++++ PROVIDED DATA
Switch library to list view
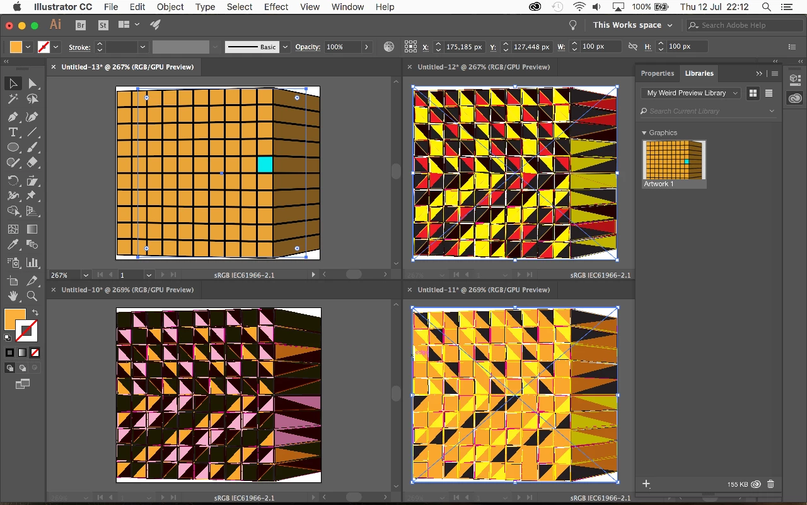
++++++++
++++ PROVIDED DATA
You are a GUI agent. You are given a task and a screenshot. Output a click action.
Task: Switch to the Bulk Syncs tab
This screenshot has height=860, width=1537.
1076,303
++++++++
● DIRECTIONS: When a line among the entries contains "Switch", pull that line out.

● YOUR RESPONSE:
Switch library to list view
Task: Switch to the Bulk Syncs tab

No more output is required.